5. Surface §8 Requests-for-contributions — filtered

For every procedure Process walked this session, read its body's [Requests for contributions] section (if present). Apply two filters before surfacing — never dump the full list on the customer:

• Relevance filter. Only surface items the customer's session actually touched. If the Process has 5 contribution requests but this customer's path only exercised 2 sub-scenarios, surface only those 2.
• Genuine-access filter. Only surface items the customer is actually positioned to help with. A request for "first-hand commune-staff judgment from Schaerbeek" is for a Schaerbeek customer, not a Ghent customer. A request about a sub-category the customer didn't qualify under is not for them.

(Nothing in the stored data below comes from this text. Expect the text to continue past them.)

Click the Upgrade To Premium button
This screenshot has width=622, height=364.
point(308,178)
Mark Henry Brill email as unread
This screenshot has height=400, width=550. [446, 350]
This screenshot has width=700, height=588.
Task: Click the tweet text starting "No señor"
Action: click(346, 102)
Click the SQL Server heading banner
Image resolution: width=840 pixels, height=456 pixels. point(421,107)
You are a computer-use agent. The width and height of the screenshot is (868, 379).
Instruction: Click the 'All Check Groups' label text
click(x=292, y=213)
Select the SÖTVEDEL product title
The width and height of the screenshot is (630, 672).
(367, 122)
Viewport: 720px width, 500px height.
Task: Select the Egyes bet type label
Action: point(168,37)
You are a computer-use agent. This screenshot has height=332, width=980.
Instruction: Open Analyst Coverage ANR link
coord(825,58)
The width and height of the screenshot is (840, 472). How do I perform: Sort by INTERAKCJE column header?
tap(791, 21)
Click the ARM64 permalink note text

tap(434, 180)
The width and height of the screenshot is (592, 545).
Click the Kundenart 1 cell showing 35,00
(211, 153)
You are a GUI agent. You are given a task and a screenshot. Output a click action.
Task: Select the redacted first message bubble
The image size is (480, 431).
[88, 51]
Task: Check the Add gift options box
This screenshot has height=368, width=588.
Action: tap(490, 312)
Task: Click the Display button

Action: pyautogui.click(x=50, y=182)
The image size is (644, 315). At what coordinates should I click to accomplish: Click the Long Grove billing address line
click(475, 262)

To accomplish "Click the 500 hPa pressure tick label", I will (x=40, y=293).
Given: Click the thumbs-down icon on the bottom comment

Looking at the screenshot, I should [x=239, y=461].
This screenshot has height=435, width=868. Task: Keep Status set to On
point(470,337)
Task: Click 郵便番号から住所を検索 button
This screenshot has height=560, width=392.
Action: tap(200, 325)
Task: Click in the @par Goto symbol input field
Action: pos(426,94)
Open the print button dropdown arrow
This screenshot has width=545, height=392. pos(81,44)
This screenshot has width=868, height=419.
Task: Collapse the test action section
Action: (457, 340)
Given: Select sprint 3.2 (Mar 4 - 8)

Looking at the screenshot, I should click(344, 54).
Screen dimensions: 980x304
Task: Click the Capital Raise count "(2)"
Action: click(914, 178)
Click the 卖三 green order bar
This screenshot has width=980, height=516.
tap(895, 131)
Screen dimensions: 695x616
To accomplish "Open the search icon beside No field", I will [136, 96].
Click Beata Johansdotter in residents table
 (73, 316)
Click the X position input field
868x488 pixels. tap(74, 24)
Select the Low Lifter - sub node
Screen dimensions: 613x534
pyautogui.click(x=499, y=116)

Present the survivors (typically 0–2 items) as: "Things you've seen firsthand that would help others." Frame as contribution, not extraction. If zero survive, skip the section entirely — don't manufacture asks.

For each item the customer commits to, map to the right submission shape (concern/amendment-shaped items are all submitted as Issues, per the routing table below):

• "I saw an extra step / a missing doc on this Process" → Issue, target_type: process, label: missing (or bug for an incorrect step).
• "A citation / source link is dead" → Issue, target_type: process | path | path_source, label: rotted.
• "It differed at my commune" → Issue, target_type: process | path_source, label: divergence, with evidence.scope + evidence.specifier (NIS5).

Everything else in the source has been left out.